Two weeks after pushing out Son No. 3, I found myself in a barn at the Minnesota State Fair. My parents had come to assist with the adventure. Holding the hands and cajoling the wonder of their ambulatory grandsons No. 1 & 2 on a trip to the Fair was their sheer delight. They bought tickets, fed them sticky things and pronto pups and all the cold milk they could drink. I limped along pushing Son No. 3 in a stroller packed with all gear required for the day. Happy, but still sore and exhausted, it was great to be out in the world.
My mother breasts were in high production. As much as Son No. 3 needed to eat, I needed him to consume and relieve this food factory I had become. When he started to get fussy, the Grandparents proposed a mood management strategy: they’d take Sons No. 1 & 2 to find a bathroom and get cotton candy; I’d find a place to nurse. Son No. 3 and I wheeled into a corner of a dusty, aromatic animal barn. I found a large overturned farm-sized bucket to sit on, got my fussy little guy out of the stroller and discreetly opened the milk bar.

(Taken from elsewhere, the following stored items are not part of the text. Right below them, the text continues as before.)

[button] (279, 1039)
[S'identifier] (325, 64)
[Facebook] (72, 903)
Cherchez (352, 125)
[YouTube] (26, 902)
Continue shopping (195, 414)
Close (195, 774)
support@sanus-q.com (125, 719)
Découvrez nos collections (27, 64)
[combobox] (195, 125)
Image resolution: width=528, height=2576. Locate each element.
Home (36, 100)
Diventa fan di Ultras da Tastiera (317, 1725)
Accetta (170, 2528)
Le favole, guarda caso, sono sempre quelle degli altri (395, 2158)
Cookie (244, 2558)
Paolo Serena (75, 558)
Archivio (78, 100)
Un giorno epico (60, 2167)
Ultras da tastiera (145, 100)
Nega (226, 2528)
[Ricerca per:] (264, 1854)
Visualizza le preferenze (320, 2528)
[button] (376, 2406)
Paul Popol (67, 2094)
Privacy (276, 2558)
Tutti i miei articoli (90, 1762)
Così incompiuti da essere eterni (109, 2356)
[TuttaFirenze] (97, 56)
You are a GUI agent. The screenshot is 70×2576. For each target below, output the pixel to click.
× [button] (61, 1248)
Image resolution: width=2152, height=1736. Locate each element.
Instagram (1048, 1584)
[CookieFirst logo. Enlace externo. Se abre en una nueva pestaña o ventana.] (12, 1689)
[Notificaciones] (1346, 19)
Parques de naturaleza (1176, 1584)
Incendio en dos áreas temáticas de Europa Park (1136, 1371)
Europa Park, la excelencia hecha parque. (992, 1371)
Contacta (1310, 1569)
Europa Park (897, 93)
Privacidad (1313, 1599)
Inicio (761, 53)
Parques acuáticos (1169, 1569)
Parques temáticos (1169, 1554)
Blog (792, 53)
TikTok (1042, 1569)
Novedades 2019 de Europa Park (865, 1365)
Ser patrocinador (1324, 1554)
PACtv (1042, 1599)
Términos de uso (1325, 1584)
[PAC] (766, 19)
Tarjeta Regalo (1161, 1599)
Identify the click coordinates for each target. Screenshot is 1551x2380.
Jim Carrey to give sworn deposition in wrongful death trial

As he suckled away, I gazed about the Nanny goats, Mommy Sheep and Mother Pigs and suddenly felt a profound kinship with them: we were all just feeding babies, swollen teats and breasts as Nature designed. In one end, then out the other, attending to all the essential functions of new life.
A Nanny Goat raised her head above the pen to engage me. Keen rectangular pupils and a wily under bite of a smile, she seemed to say, “You too, huh?”, then returned to her post without question.